CONSIGNE 1: D'après le texte sur l'article 18 de la Constitution, à quel moment le Président François Hollande s'est-il adressé aux parlementaires réunis en Congrès ?
CONSIGNE 2: Rédigez la suite du texte sur la réunion du Parlement en Congrès, à partir de sa dernière phrase.

Le mot de la Députée

Le mot de la Députée

L’article 18 de la Constitution permet au Président de la République de « prendre la parole devant le Parlement réuni à cet effet en Congrès ». Dans l’esprit du constituant, cette procédure avait vocation à n'être mise en œuvre que dans des moments particulièrement solennels de la vie de la Nation. Ce fut le cas, sous le précédent quinquennat, lorsque le Président François Hollande s’adressa aux parlementaires quelques jours après les attentats du 13 novembre, pour « rassembler la Nation, dans cette épreuve ». 

 

En revanche, le Président Emmanuel Macron a décidé de réunir le Congrès chaque année, aux fins de faire entendre un discours de politique générale, exposant le bilan de l’année passée et les projets pour l’année future.

LIGNES FOURNIES:
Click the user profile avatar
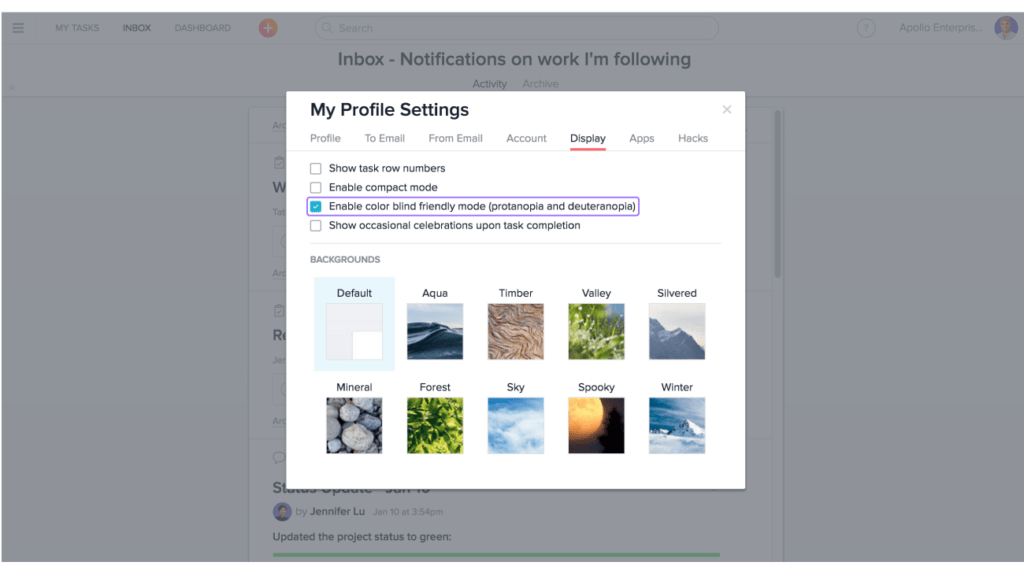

* * *

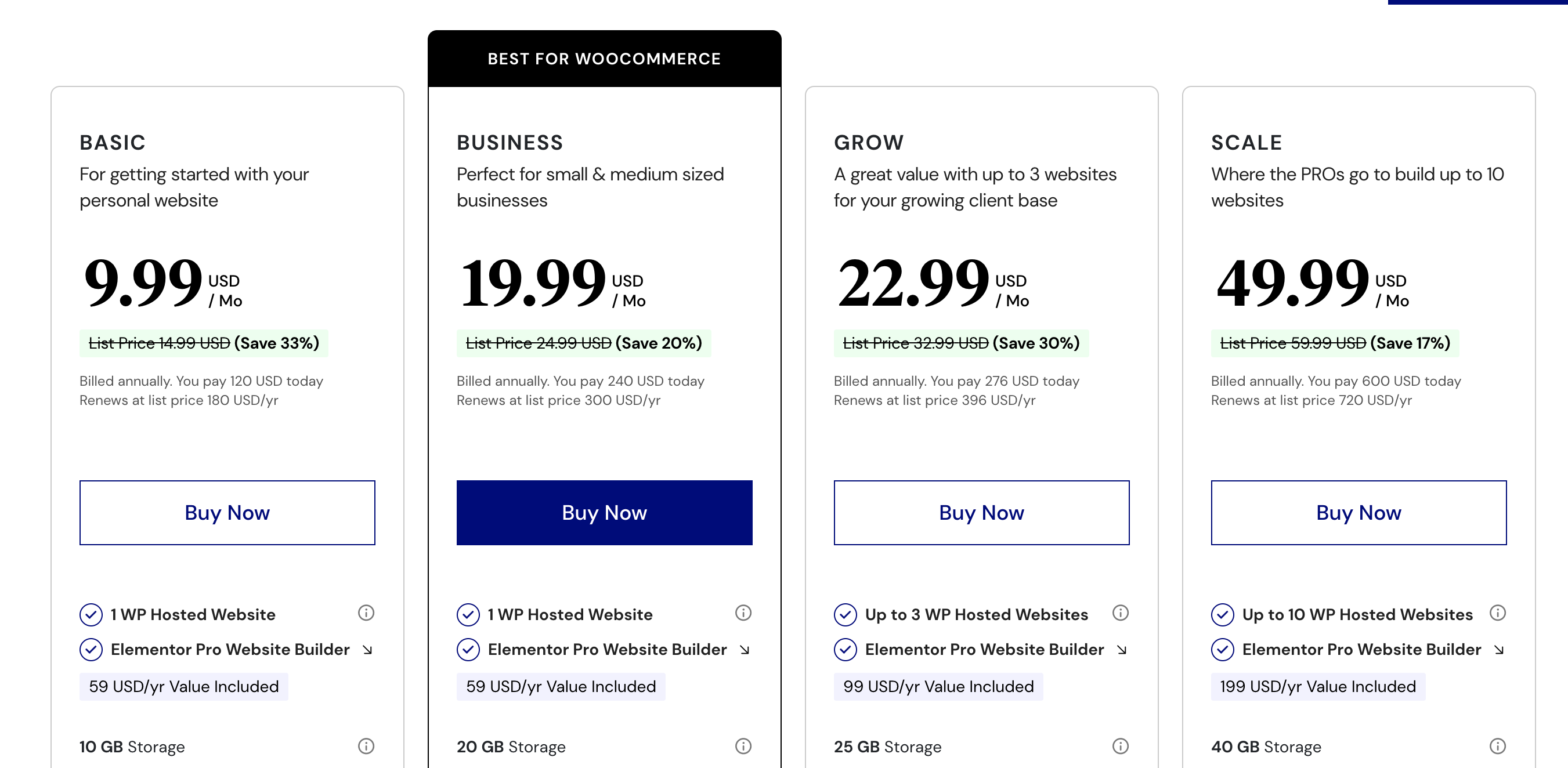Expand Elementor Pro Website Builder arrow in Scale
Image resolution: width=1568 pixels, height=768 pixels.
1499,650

RÉPONSE ATTENDUE 1: Quelques jours après les attentats du 13 novembre.

RÉPONSE ATTENDUE 2:
Dans cette perspective, que devient le Premier ministre ? Selon la Constitution, le Gouvernement, sous la direction du Premier ministre, « détermine et conduit la politique de la nation », alors que le Président, lui, « assure, par son arbitrage, le fonctionnement régulier des pouvoirs publics ainsi que la continuité de l’Etat ». Le Congrès, tel qu’envisagé par Emmanuel Macron, efface le Premier ministre, pour en faire un simple subordonné du Président. Qu’advient-il alors de l’équilibre des pouvoirs au sommet de l’exécutif ? 

 

Et que dire du coût de cette intervention ? Si cette procédure devait être réservée à des situations exceptionnelles, c’était aussi à raison de son coût s’élevant à  300 000 à 400 000 euros qui seront prélevés chaque année sur le budget des assemblées. Une téléconférence pourrait suffire à une telle présentation annuelle, s’inscrivant dans la gestion normale du temps du quinquennat.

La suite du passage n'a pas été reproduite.